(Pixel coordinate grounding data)

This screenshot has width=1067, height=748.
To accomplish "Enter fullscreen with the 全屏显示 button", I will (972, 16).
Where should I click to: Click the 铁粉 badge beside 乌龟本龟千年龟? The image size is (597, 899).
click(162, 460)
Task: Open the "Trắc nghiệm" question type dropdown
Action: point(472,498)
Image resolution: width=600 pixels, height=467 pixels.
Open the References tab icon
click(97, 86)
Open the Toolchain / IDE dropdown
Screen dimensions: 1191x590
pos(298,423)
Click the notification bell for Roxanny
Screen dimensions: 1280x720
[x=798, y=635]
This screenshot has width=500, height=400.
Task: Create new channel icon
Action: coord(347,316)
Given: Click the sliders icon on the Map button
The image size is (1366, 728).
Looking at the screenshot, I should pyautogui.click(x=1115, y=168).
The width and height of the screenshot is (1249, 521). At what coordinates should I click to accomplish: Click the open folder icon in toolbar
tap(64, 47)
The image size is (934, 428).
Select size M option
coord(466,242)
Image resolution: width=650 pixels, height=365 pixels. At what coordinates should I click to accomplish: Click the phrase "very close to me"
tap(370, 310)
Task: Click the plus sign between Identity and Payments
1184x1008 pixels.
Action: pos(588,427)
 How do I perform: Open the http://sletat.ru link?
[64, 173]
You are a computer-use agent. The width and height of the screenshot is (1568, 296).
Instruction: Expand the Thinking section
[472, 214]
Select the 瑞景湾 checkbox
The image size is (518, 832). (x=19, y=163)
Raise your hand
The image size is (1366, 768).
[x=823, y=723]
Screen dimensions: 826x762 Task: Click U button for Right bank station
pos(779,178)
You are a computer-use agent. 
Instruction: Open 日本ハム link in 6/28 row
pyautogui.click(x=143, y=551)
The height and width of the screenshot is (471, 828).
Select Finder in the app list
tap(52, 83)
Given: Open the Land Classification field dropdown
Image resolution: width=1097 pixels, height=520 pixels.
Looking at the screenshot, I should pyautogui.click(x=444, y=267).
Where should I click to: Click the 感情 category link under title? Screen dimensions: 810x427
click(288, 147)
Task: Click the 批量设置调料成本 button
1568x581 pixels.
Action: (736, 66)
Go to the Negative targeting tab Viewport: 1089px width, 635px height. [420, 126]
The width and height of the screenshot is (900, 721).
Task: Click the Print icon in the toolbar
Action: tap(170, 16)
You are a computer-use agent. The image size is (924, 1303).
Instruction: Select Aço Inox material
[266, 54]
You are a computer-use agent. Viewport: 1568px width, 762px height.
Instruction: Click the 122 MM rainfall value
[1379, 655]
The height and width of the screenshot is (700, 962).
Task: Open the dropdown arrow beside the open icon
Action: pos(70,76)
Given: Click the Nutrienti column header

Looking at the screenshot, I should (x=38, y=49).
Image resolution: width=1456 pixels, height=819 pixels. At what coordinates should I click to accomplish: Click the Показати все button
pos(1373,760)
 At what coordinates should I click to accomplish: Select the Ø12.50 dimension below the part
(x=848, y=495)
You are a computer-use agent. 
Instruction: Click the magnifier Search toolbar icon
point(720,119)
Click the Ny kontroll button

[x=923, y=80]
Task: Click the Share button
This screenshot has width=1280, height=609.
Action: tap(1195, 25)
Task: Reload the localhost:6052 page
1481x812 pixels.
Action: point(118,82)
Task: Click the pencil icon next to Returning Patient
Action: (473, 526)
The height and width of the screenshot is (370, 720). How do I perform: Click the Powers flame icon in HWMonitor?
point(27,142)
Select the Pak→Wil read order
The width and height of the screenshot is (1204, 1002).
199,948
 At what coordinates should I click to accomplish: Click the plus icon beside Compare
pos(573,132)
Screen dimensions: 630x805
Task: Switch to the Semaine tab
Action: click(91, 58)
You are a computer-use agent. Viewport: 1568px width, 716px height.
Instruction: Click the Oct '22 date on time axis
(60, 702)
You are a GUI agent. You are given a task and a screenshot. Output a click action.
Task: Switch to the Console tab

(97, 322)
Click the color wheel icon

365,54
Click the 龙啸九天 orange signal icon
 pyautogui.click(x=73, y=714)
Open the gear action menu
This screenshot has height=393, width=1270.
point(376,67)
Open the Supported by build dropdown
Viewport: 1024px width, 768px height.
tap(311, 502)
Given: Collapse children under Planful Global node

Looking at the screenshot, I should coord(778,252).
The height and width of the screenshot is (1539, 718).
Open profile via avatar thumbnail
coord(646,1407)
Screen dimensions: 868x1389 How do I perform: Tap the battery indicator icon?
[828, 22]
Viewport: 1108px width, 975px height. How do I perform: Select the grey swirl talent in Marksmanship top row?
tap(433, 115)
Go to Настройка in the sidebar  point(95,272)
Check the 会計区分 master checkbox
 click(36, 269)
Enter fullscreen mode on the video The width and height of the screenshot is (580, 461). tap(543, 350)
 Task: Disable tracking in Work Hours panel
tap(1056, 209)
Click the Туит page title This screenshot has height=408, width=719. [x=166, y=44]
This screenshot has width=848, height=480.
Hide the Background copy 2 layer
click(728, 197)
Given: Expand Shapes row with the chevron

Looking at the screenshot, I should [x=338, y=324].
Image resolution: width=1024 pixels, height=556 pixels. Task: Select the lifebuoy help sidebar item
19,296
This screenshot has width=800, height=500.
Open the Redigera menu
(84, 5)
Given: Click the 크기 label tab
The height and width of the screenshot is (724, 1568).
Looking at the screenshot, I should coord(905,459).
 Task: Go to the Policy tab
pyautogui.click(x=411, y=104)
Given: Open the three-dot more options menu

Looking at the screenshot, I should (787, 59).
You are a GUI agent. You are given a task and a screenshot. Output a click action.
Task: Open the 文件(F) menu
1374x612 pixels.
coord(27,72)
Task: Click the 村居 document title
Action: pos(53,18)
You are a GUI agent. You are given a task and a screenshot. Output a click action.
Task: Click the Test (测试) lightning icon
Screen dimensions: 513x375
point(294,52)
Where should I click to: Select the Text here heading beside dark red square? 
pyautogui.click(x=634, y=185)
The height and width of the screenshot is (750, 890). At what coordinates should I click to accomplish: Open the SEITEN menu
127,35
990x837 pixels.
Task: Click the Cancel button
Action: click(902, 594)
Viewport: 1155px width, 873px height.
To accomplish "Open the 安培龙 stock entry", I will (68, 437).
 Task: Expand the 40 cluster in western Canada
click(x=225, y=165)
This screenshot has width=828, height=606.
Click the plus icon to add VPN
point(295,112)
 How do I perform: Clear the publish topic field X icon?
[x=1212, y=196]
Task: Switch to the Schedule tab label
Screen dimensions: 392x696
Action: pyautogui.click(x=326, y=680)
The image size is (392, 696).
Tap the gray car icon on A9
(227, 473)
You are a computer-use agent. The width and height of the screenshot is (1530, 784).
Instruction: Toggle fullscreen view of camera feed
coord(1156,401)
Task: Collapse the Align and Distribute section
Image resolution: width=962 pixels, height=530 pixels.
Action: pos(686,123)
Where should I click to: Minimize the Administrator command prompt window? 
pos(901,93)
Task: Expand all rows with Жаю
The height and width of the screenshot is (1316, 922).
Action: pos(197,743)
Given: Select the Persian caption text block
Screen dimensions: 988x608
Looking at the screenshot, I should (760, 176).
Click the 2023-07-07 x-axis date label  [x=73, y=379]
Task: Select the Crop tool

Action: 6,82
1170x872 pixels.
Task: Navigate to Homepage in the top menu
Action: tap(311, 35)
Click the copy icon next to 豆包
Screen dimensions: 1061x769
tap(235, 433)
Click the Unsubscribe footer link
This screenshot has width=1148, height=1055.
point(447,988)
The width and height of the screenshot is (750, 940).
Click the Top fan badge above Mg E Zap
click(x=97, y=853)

- WHAT YOU WILL DO -
Reproduce every line above. Keep it exact.

- REPLY TO THE EXERCISE -
This screenshot has width=1067, height=748.
To accomplish "Enter fullscreen with the 全屏显示 button", I will (972, 16).
Where should I click to: Click the 铁粉 badge beside 乌龟本龟千年龟? The image size is (597, 899).
click(162, 460)
Task: Open the "Trắc nghiệm" question type dropdown
Action: point(472,498)
Image resolution: width=600 pixels, height=467 pixels.
Open the References tab icon
click(97, 86)
Open the Toolchain / IDE dropdown
Screen dimensions: 1191x590
pos(298,423)
Click the notification bell for Roxanny
Screen dimensions: 1280x720
[x=798, y=635]
This screenshot has width=500, height=400.
Task: Create new channel icon
Action: coord(347,316)
Given: Click the sliders icon on the Map button
The image size is (1366, 728).
Looking at the screenshot, I should pyautogui.click(x=1115, y=168).
The width and height of the screenshot is (1249, 521). At what coordinates should I click to accomplish: Click the open folder icon in toolbar
tap(64, 47)
The image size is (934, 428).
Select size M option
coord(466,242)
Image resolution: width=650 pixels, height=365 pixels. At what coordinates should I click to accomplish: Click the phrase "very close to me"
tap(370, 310)
Task: Click the plus sign between Identity and Payments
1184x1008 pixels.
Action: pos(588,427)
 How do I perform: Open the http://sletat.ru link?
[64, 173]
You are a computer-use agent. The width and height of the screenshot is (1568, 296).
Instruction: Expand the Thinking section
[472, 214]
Select the 瑞景湾 checkbox
The image size is (518, 832). (x=19, y=163)
Raise your hand
The image size is (1366, 768).
[x=823, y=723]
Screen dimensions: 826x762 Task: Click U button for Right bank station
pos(779,178)
You are a computer-use agent. 
Instruction: Open 日本ハム link in 6/28 row
pyautogui.click(x=143, y=551)
The height and width of the screenshot is (471, 828).
Select Finder in the app list
tap(52, 83)
Given: Open the Land Classification field dropdown
Image resolution: width=1097 pixels, height=520 pixels.
Looking at the screenshot, I should pyautogui.click(x=444, y=267).
Where should I click to: Click the 感情 category link under title? Screen dimensions: 810x427
click(288, 147)
Task: Click the 批量设置调料成本 button
1568x581 pixels.
Action: (736, 66)
Go to the Negative targeting tab Viewport: 1089px width, 635px height. [420, 126]
The width and height of the screenshot is (900, 721).
Task: Click the Print icon in the toolbar
Action: tap(170, 16)
You are a computer-use agent. The image size is (924, 1303).
Instruction: Select Aço Inox material
[266, 54]
You are a computer-use agent. Viewport: 1568px width, 762px height.
Instruction: Click the 122 MM rainfall value
[1379, 655]
The height and width of the screenshot is (700, 962).
Task: Open the dropdown arrow beside the open icon
Action: pos(70,76)
Given: Click the Nutrienti column header

Looking at the screenshot, I should (x=38, y=49).
Image resolution: width=1456 pixels, height=819 pixels. At what coordinates should I click to accomplish: Click the Показати все button
pos(1373,760)
 At what coordinates should I click to accomplish: Select the Ø12.50 dimension below the part
(x=848, y=495)
You are a computer-use agent. 
Instruction: Click the magnifier Search toolbar icon
point(720,119)
Click the Ny kontroll button

[x=923, y=80]
Task: Click the Share button
This screenshot has width=1280, height=609.
Action: tap(1195, 25)
Task: Reload the localhost:6052 page
1481x812 pixels.
Action: point(118,82)
Task: Click the pencil icon next to Returning Patient
Action: (473, 526)
The height and width of the screenshot is (370, 720). How do I perform: Click the Powers flame icon in HWMonitor?
point(27,142)
Select the Pak→Wil read order
The width and height of the screenshot is (1204, 1002).
199,948
 At what coordinates should I click to accomplish: Click the plus icon beside Compare
pos(573,132)
Screen dimensions: 630x805
Task: Switch to the Semaine tab
Action: click(91, 58)
You are a computer-use agent. Viewport: 1568px width, 716px height.
Instruction: Click the Oct '22 date on time axis
(60, 702)
You are a GUI agent. You are given a task and a screenshot. Output a click action.
Task: Switch to the Console tab

(97, 322)
Click the color wheel icon

365,54
Click the 龙啸九天 orange signal icon
 pyautogui.click(x=73, y=714)
Open the gear action menu
This screenshot has height=393, width=1270.
point(376,67)
Open the Supported by build dropdown
Viewport: 1024px width, 768px height.
tap(311, 502)
Given: Collapse children under Planful Global node

Looking at the screenshot, I should coord(778,252).
The height and width of the screenshot is (1539, 718).
Open profile via avatar thumbnail
coord(646,1407)
Screen dimensions: 868x1389 How do I perform: Tap the battery indicator icon?
[828, 22]
Viewport: 1108px width, 975px height. How do I perform: Select the grey swirl talent in Marksmanship top row?
tap(433, 115)
Go to Настройка in the sidebar  point(95,272)
Check the 会計区分 master checkbox
 click(36, 269)
Enter fullscreen mode on the video The width and height of the screenshot is (580, 461). tap(543, 350)
 Task: Disable tracking in Work Hours panel
tap(1056, 209)
Click the Туит page title This screenshot has height=408, width=719. [x=166, y=44]
This screenshot has width=848, height=480.
Hide the Background copy 2 layer
click(728, 197)
Given: Expand Shapes row with the chevron

Looking at the screenshot, I should [x=338, y=324].
Image resolution: width=1024 pixels, height=556 pixels. Task: Select the lifebuoy help sidebar item
19,296
This screenshot has width=800, height=500.
Open the Redigera menu
(84, 5)
Given: Click the 크기 label tab
The height and width of the screenshot is (724, 1568).
Looking at the screenshot, I should coord(905,459).
 Task: Go to the Policy tab
pyautogui.click(x=411, y=104)
Given: Open the three-dot more options menu

Looking at the screenshot, I should (787, 59).
You are a GUI agent. You are given a task and a screenshot. Output a click action.
Task: Open the 文件(F) menu
1374x612 pixels.
coord(27,72)
Task: Click the 村居 document title
Action: pos(53,18)
You are a GUI agent. You are given a task and a screenshot. Output a click action.
Task: Click the Test (测试) lightning icon
Screen dimensions: 513x375
point(294,52)
Where should I click to: Select the Text here heading beside dark red square? 
pyautogui.click(x=634, y=185)
The height and width of the screenshot is (750, 890). At what coordinates should I click to accomplish: Open the SEITEN menu
127,35
990x837 pixels.
Task: Click the Cancel button
Action: click(902, 594)
Viewport: 1155px width, 873px height.
To accomplish "Open the 安培龙 stock entry", I will (68, 437).
 Task: Expand the 40 cluster in western Canada
click(x=225, y=165)
This screenshot has width=828, height=606.
Click the plus icon to add VPN
point(295,112)
 How do I perform: Clear the publish topic field X icon?
[x=1212, y=196]
Task: Switch to the Schedule tab label
Screen dimensions: 392x696
Action: pyautogui.click(x=326, y=680)
The image size is (392, 696).
Tap the gray car icon on A9
(227, 473)
You are a computer-use agent. The width and height of the screenshot is (1530, 784).
Instruction: Toggle fullscreen view of camera feed
coord(1156,401)
Task: Collapse the Align and Distribute section
Image resolution: width=962 pixels, height=530 pixels.
Action: pos(686,123)
Where should I click to: Minimize the Administrator command prompt window? 
pos(901,93)
Task: Expand all rows with Жаю
The height and width of the screenshot is (1316, 922).
Action: pos(197,743)
Given: Select the Persian caption text block
Screen dimensions: 988x608
Looking at the screenshot, I should (760, 176).
Click the 2023-07-07 x-axis date label  [x=73, y=379]
Task: Select the Crop tool

Action: 6,82
1170x872 pixels.
Task: Navigate to Homepage in the top menu
Action: tap(311, 35)
Click the copy icon next to 豆包
Screen dimensions: 1061x769
tap(235, 433)
Click the Unsubscribe footer link
This screenshot has width=1148, height=1055.
point(447,988)
The width and height of the screenshot is (750, 940).
Click the Top fan badge above Mg E Zap
click(x=97, y=853)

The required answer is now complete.